DIRECTIONS: Convert the lines from the line with "has width=1090, height=602." to the line with "(x=413, y=9)" into a Markdown table with the columns Row and Line, where Row numbers each line and blank lines are omitted.

========================

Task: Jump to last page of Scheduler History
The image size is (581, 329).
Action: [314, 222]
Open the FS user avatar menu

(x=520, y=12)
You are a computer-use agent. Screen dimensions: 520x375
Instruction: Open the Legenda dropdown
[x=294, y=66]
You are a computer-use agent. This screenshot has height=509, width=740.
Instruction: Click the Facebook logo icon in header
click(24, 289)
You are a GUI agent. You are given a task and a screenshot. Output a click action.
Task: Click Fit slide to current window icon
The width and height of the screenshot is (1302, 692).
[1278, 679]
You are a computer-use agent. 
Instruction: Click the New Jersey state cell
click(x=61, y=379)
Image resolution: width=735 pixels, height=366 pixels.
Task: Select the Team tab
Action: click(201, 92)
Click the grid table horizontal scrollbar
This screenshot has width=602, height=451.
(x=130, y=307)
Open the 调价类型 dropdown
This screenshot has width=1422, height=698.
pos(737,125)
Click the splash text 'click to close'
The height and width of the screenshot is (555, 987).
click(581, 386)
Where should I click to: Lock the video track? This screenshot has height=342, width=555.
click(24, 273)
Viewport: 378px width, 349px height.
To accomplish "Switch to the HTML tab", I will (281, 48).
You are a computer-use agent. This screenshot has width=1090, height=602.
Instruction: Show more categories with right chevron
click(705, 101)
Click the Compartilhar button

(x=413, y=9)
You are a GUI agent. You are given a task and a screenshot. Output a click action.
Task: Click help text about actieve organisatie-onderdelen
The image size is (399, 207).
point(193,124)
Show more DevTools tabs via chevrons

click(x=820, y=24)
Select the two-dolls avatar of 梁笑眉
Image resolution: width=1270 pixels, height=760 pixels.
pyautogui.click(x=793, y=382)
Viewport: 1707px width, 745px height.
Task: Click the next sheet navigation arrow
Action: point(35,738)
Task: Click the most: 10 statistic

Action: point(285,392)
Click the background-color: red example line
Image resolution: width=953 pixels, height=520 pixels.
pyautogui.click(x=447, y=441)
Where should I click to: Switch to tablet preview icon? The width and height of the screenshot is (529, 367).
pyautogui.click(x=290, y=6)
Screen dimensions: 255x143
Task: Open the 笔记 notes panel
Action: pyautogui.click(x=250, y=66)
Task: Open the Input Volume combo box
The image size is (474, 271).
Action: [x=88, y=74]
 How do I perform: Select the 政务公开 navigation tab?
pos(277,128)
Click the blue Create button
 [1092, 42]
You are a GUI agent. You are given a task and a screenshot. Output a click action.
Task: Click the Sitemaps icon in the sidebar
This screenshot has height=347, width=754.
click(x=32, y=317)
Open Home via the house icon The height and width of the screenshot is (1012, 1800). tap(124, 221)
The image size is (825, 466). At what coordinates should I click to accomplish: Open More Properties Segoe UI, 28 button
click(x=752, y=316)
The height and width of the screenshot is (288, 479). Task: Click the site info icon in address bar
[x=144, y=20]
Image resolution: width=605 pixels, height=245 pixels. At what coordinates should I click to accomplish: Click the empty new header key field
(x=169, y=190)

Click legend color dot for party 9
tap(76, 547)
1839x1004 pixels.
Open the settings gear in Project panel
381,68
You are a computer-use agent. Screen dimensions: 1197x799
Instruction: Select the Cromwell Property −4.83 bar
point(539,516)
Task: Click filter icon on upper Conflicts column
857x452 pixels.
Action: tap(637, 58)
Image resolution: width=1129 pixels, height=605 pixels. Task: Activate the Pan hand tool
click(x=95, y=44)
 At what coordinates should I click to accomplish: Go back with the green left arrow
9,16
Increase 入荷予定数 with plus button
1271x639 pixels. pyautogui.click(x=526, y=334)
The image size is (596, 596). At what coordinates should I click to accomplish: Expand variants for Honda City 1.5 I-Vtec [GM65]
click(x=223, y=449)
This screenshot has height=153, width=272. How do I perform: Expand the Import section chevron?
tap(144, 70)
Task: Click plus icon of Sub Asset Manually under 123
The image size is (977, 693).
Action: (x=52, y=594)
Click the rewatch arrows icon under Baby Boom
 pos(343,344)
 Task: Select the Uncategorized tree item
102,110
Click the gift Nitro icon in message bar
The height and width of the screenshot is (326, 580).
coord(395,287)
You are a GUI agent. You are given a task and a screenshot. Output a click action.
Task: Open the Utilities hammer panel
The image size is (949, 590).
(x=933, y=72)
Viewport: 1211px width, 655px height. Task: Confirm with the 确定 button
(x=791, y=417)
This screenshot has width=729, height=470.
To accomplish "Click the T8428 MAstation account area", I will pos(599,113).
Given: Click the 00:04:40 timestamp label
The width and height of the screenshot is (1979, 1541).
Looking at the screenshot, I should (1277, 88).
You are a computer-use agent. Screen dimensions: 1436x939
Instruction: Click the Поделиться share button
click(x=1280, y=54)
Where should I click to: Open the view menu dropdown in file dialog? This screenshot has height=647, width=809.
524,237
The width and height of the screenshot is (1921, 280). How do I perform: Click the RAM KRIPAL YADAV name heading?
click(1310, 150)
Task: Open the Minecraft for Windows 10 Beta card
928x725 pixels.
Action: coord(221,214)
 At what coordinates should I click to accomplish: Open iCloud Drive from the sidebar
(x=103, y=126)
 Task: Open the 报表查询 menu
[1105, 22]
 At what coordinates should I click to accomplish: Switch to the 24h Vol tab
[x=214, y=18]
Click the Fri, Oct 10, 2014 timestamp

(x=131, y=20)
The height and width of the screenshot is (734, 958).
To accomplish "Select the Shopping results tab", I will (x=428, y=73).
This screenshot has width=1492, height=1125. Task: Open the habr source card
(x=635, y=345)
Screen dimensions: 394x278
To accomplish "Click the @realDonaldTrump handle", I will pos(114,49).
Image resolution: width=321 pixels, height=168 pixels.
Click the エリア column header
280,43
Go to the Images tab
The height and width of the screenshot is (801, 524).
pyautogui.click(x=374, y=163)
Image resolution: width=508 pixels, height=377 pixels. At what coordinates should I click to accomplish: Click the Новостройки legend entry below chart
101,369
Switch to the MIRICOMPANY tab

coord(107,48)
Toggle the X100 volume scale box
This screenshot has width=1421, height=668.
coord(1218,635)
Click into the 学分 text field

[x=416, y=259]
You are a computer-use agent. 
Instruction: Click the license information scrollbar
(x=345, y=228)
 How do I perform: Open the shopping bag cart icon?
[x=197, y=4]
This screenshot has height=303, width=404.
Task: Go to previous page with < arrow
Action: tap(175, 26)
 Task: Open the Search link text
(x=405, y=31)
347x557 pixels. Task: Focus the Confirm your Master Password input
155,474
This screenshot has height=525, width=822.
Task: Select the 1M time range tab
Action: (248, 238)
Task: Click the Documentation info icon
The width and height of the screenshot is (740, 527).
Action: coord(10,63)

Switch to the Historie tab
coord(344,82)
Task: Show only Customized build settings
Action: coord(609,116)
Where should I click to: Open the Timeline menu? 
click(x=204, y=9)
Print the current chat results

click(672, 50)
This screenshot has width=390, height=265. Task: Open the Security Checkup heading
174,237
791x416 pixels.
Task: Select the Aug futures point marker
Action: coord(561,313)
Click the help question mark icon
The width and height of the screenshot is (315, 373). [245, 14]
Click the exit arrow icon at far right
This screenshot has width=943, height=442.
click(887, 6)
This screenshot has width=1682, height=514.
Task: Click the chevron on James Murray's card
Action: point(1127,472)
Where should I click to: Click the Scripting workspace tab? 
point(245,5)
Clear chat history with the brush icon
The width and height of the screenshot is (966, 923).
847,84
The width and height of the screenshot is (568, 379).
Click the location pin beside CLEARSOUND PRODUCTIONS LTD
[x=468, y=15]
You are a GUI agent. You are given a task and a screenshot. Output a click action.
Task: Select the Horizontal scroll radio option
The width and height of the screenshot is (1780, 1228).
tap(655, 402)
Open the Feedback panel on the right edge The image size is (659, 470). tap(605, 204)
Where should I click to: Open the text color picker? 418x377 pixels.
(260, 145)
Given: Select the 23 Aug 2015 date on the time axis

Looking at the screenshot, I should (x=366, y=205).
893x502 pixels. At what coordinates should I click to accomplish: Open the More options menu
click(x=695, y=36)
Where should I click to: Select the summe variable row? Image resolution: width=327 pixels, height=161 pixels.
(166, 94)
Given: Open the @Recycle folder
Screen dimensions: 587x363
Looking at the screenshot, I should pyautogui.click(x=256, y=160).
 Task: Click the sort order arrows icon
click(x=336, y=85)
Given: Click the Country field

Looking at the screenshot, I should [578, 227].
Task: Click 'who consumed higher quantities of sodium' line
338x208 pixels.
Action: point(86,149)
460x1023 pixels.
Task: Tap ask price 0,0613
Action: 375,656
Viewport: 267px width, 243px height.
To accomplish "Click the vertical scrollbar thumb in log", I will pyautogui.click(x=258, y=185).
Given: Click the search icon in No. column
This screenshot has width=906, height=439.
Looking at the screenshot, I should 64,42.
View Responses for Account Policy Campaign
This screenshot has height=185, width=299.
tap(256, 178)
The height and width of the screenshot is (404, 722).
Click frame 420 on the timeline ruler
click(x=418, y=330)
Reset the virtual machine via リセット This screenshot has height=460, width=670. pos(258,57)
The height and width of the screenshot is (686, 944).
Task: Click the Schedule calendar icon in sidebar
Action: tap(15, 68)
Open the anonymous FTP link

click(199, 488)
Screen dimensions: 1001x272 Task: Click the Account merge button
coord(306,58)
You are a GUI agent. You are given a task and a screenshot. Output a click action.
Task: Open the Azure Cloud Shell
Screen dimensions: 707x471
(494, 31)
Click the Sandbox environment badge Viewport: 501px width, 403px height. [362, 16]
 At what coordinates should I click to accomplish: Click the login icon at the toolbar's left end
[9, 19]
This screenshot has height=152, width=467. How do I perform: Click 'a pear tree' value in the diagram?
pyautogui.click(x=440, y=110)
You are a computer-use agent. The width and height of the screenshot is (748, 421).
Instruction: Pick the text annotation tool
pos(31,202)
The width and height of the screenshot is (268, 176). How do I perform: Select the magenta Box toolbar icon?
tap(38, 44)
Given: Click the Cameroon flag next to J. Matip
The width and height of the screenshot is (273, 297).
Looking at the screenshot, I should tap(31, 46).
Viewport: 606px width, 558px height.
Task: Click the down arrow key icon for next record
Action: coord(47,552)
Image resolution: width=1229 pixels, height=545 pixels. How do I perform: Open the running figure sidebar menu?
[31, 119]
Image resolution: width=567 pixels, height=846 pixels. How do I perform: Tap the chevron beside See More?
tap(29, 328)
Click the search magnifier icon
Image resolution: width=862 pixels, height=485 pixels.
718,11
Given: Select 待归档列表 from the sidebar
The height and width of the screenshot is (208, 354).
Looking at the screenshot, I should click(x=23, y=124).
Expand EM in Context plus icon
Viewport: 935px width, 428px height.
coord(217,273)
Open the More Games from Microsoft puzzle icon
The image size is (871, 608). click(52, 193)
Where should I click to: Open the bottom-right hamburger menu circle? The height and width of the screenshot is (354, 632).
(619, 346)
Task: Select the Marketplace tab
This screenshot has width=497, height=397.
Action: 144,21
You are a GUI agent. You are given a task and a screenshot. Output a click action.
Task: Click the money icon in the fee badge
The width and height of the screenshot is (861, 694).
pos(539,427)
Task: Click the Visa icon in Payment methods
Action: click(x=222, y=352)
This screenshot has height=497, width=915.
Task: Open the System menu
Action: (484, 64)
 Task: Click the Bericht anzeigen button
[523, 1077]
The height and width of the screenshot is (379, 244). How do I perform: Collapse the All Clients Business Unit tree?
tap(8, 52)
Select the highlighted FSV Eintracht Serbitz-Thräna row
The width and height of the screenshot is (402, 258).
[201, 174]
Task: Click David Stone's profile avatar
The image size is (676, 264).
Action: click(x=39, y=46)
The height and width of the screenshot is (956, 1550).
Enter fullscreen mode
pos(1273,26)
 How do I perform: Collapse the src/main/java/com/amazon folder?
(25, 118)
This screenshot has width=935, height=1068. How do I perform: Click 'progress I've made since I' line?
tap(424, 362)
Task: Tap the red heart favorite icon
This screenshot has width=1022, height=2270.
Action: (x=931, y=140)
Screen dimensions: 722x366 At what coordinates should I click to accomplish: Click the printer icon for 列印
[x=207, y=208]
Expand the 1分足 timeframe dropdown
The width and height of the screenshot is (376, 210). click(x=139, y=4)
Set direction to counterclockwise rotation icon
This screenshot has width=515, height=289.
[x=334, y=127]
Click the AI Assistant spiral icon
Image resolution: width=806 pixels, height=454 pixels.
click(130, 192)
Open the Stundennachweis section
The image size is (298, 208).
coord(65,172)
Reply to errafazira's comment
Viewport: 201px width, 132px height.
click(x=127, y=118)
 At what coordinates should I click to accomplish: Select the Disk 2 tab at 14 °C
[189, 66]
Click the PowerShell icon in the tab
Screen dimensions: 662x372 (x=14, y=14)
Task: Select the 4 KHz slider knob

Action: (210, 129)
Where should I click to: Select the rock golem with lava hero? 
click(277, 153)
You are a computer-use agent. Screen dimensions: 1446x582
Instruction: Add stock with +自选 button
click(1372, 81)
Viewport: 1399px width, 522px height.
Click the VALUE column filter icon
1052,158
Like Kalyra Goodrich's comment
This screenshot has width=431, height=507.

========================

FINISHED EXERCISE:
| Row | Line |
|---|---|
| 1 | You are a computer-use agent. This screenshot has width=1090, height=602. |
| 2 | Instruction: Show more categories with right chevron |
| 3 | click(705, 101) |
| 4 | Click the Compartilhar button |
| 5 | (x=413, y=9) |